Diesel prices are likely to be deregulated by Diwali, a move that is likely to benefit private companies including Reliance Industries (RIL), Essar group and others who have invested big money in fuel retailing and setting up of petrol pumps. A host of companies are gearing up to foray and re-enter the fuel retailing business, albeit with a wait-and-watch approach
If it happens, the cut in diesel prices will come after five years. Following decontrol, consumers may also see a Rs 2-2.50 per litre reduction in diesel prices.
State-owned oil companies, traders and petrol pump dealers expect the government to free up diesel prices and align them with market rates closer to Diwali or by the middle of the month after state elections get over. And if global oil prices continue to stay at current levels of below $95 a barrel and the value of the rupee stabilises against the US dollar, consumers may be gifted with a price reduction of close to Rs 2 to 2.50 a litre along with the policy decision to decontrol prices.

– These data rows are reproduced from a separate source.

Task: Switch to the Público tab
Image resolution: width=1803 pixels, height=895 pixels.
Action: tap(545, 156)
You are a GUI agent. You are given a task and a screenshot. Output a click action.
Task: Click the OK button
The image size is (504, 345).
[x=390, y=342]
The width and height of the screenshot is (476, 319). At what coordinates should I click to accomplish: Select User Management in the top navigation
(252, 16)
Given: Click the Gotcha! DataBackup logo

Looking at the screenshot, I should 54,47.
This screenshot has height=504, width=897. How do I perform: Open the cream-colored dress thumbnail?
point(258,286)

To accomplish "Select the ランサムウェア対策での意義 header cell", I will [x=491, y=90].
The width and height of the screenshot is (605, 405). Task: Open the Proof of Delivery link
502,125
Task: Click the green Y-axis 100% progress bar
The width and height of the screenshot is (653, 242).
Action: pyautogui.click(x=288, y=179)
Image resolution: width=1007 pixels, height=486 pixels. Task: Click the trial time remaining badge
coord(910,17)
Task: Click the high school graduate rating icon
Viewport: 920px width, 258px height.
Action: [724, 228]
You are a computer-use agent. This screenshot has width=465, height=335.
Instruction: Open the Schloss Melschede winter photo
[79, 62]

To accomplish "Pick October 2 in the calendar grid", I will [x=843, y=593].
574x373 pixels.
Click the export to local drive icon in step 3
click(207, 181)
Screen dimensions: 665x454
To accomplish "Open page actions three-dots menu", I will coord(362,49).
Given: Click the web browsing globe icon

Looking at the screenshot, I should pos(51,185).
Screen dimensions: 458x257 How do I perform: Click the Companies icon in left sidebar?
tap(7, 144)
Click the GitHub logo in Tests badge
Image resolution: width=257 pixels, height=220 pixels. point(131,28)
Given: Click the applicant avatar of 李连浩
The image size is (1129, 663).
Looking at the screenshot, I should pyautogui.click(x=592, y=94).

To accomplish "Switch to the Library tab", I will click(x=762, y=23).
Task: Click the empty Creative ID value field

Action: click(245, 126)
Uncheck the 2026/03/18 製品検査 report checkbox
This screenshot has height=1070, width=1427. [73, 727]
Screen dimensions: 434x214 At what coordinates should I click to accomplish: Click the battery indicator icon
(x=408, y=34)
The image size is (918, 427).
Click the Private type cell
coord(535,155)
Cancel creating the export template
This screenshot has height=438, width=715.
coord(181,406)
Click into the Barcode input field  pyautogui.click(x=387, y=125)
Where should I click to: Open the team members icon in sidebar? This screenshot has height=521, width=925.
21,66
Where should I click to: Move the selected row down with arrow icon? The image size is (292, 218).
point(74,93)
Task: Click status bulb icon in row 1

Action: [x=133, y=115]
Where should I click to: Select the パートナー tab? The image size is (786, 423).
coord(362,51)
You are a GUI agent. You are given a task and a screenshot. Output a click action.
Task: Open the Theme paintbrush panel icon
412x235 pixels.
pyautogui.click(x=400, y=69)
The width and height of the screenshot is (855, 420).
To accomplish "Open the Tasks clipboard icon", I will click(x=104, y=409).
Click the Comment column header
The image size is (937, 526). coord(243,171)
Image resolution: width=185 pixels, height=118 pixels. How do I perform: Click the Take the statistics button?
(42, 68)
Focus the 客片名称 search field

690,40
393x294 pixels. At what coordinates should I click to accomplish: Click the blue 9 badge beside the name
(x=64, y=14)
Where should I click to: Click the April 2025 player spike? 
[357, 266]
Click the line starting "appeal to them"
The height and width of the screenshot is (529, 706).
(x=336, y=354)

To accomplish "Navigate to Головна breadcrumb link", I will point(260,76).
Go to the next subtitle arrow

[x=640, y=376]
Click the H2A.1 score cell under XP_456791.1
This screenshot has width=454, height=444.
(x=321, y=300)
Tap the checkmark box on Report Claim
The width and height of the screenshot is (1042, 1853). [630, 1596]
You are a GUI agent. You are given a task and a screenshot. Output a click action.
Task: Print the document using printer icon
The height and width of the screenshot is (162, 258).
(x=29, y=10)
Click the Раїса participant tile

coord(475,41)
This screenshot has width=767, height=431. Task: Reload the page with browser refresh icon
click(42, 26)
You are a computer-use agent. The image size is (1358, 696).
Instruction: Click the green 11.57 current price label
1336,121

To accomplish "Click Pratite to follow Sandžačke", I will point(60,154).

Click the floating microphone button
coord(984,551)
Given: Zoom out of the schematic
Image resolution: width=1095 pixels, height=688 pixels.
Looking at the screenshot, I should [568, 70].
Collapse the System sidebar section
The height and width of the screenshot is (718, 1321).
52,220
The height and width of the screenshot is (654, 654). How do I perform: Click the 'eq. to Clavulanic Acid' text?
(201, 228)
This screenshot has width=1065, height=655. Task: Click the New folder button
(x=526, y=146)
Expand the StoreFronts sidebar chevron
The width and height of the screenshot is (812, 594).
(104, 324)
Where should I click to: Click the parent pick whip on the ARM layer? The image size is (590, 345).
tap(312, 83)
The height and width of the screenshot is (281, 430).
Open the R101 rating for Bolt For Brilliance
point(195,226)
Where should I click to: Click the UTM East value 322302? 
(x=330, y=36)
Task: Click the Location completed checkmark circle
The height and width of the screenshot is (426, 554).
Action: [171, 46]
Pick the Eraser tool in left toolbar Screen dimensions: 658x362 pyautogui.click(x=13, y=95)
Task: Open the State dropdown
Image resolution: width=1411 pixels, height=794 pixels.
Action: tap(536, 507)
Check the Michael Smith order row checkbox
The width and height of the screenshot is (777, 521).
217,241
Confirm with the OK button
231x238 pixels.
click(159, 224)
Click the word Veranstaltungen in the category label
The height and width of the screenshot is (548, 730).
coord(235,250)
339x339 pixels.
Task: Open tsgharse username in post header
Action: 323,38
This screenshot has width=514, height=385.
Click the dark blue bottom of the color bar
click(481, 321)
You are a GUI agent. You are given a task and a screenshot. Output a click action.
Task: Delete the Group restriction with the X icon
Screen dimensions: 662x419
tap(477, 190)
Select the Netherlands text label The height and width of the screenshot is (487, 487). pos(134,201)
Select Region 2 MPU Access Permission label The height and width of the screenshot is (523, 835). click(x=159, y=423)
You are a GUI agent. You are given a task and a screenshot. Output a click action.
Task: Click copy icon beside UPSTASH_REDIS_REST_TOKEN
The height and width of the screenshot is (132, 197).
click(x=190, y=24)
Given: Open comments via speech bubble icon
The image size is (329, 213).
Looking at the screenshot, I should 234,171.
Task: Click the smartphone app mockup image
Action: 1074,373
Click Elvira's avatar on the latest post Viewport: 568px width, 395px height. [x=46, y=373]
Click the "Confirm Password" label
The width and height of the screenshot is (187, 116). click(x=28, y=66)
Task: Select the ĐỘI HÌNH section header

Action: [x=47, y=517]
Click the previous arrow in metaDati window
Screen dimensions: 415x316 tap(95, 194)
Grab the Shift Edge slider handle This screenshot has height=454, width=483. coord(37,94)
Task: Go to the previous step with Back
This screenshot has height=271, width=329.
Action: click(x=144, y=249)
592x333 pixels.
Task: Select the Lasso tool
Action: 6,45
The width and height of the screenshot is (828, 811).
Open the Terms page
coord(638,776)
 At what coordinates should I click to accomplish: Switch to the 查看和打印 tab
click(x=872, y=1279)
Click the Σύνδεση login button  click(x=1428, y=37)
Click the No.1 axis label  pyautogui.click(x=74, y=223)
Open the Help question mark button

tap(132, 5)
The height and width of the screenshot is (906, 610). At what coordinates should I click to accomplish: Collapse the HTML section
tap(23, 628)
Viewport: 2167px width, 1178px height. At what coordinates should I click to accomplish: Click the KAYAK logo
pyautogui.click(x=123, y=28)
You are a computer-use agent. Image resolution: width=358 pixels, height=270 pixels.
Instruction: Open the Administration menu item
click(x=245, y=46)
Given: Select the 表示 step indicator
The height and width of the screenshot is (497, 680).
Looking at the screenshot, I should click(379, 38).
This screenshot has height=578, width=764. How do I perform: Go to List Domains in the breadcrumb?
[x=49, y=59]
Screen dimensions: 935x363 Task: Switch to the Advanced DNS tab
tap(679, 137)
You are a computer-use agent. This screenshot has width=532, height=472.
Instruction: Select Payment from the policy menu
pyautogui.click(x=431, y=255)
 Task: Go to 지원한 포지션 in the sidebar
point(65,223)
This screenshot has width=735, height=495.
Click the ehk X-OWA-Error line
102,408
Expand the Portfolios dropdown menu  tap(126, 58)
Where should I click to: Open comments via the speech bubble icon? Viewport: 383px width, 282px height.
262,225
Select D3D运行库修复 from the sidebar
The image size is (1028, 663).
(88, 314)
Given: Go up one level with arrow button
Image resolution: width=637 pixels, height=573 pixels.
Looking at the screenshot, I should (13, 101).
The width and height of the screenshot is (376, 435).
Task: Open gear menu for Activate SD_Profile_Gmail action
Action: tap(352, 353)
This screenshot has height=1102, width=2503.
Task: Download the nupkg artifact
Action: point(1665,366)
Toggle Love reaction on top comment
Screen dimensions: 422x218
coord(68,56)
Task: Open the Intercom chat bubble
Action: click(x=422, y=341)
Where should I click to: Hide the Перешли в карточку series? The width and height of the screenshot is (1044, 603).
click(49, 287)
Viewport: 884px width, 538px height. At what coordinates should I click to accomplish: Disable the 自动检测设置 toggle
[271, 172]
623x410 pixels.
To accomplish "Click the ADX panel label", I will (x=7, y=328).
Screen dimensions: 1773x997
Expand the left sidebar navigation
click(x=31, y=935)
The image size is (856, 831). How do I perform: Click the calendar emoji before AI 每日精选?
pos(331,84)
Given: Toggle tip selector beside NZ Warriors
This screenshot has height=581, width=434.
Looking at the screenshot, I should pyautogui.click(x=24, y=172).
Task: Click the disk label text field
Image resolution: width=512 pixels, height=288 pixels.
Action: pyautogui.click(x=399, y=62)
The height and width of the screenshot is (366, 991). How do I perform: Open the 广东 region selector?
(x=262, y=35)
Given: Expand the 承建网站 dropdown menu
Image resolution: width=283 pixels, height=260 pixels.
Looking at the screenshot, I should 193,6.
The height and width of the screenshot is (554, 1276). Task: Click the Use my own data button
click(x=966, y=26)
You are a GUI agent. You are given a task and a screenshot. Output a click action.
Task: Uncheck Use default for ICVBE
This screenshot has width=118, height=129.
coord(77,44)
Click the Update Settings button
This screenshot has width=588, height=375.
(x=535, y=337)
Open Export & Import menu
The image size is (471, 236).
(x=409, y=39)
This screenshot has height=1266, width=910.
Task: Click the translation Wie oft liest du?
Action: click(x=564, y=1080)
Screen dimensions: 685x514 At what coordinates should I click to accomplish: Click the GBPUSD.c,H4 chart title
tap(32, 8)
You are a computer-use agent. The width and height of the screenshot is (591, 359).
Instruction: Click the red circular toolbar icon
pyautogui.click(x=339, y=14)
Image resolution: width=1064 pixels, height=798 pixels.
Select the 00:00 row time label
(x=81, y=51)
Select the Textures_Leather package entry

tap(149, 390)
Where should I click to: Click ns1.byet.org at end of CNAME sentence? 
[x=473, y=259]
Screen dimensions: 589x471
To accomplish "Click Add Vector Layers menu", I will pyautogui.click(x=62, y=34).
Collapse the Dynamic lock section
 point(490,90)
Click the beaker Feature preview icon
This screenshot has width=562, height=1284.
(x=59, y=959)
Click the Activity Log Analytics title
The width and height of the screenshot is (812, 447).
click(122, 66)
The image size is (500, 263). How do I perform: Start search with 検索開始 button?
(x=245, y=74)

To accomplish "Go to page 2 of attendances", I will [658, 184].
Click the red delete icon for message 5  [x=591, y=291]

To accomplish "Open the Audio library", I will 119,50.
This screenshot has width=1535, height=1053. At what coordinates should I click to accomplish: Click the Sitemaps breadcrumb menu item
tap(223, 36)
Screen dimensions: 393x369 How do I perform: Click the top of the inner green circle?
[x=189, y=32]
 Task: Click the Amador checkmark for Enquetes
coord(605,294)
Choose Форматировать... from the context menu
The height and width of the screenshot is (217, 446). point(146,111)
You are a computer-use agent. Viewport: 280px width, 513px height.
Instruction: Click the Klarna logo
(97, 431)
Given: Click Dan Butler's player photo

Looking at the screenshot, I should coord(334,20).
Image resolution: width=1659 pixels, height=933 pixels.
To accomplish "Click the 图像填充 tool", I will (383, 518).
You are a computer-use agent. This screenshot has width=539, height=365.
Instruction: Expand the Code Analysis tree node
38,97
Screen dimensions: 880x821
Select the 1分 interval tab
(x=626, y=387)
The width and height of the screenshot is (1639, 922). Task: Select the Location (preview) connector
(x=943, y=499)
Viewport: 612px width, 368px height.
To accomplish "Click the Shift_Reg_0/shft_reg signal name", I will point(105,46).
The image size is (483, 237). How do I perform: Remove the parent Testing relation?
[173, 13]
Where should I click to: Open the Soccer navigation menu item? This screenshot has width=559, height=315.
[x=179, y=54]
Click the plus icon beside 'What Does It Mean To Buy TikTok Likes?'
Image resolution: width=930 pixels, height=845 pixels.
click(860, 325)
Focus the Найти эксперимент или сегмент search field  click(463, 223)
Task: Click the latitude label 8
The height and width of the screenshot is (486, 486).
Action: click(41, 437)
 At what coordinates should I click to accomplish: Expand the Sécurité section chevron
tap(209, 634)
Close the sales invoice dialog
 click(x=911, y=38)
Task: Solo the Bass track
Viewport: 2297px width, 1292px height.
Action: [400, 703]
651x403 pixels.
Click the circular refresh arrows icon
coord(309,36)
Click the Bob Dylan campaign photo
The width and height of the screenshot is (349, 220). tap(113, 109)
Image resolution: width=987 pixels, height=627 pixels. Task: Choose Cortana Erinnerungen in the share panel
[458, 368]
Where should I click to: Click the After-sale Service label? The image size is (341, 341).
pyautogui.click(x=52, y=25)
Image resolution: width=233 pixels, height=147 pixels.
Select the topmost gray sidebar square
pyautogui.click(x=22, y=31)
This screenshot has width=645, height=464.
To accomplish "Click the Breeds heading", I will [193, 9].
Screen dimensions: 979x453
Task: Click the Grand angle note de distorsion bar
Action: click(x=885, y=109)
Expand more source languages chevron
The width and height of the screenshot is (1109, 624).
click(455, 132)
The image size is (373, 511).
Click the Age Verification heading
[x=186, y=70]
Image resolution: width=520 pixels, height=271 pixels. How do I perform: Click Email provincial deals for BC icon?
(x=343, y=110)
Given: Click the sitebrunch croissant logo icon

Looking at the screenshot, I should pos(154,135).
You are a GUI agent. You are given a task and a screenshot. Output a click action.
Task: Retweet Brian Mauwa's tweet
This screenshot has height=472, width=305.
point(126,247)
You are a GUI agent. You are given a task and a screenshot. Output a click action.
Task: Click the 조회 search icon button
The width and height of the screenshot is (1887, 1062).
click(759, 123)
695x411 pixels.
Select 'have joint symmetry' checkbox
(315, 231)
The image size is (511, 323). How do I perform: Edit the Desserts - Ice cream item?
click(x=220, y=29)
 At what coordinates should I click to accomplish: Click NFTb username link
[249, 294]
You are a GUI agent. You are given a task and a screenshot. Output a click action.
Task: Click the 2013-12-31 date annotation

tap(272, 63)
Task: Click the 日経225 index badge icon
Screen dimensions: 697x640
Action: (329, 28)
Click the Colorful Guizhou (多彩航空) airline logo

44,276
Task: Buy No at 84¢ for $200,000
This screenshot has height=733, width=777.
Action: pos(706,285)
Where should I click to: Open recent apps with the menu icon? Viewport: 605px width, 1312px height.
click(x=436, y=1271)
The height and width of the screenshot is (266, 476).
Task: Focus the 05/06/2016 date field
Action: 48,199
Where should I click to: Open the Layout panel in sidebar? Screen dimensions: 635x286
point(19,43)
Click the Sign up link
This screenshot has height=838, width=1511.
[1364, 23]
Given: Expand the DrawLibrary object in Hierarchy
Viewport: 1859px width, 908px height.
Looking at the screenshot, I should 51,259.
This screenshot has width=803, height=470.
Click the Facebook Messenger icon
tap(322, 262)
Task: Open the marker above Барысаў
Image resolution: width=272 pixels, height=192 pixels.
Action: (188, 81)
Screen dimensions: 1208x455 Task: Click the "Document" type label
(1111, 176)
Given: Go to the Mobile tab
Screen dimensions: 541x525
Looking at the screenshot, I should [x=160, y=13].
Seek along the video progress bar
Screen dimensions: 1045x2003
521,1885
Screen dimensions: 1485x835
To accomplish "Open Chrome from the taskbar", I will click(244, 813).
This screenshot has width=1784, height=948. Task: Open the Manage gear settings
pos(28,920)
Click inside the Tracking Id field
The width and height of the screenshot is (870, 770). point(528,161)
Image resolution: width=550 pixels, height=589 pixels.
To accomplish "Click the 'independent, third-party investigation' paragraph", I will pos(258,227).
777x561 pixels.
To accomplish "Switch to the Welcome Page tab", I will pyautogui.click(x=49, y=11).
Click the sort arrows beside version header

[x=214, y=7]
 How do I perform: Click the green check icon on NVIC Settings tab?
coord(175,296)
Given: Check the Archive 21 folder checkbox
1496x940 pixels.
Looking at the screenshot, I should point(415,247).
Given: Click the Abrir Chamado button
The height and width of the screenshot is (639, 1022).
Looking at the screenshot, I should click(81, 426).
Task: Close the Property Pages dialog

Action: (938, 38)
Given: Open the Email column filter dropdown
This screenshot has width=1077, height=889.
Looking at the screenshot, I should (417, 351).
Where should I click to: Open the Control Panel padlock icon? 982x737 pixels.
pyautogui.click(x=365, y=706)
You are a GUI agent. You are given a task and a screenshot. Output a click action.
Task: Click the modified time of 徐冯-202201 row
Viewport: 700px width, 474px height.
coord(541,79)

“The ministry has asked us to gear up for diesel price de-regulation... we are waiting for a policy decision that could come close to Diwali or by the middle of this month after state elections get over,” the chairman of a state-owned oil company said.
However, industry sources said companies will “wait and watch” and are in no hurry to go on aggressive expansion drives when it comes to fuel retailing, which witnessed a flurry of activity from leading players when petrol and diesel was first de-regulated in 2002.
“Global energy major BP has a tie-up with RIL for marketing but it seems that the UK energy major is in no hurry to set up petrol pumps in the country,” a petroleum ministry official said. “It is quiet unlikely that the trend witnessed after 2002 when deregulation of petrol and diesel saw private and public sector companies que up for fuel retailing, will be repeated.”
“There is certainly more caution amongst industry players this time around,” another senior petroleum ministry official said, adding that the government has received no new applications from companies. “Last application received was from BP who, too, is keen to market jet fuel or aviation turbine fuel in India but whether they will get into fuel retailing is still not clear,” he said.
At present, fuel retailing is dominated by state-run oil companies including Indian Oil, Bharat Petroleum and Hindustan Petroleum Corp Ltd.
RIL and Essar, and global major Shell may also look at expanding their petrol pump networks. Most closed their petrol pumps in 2008 as losses mounted after the government extended subsidy to state-run oil companies on sale of petrol and diesel.
In fact Mukesh Ambani-led RIL is said to be looking to lease its petrol pumps to state-owned oil marketing companies after diesel de-control. RIL had closed most of its 1,500 petrol pumps across India by 2008.
When contacted, an RIL official said that while the company was hopeful of diesel price de-regulation, it was watching how things unfold. “It could be a mix of leasing and re-starting the closed pumps,” a source close to RIL said.
Ruias-controlled Essar Oil, however, is keen to expand its existing network of 1,400 petrol pumps to 3,000 in the next three years after diesel prices are freed.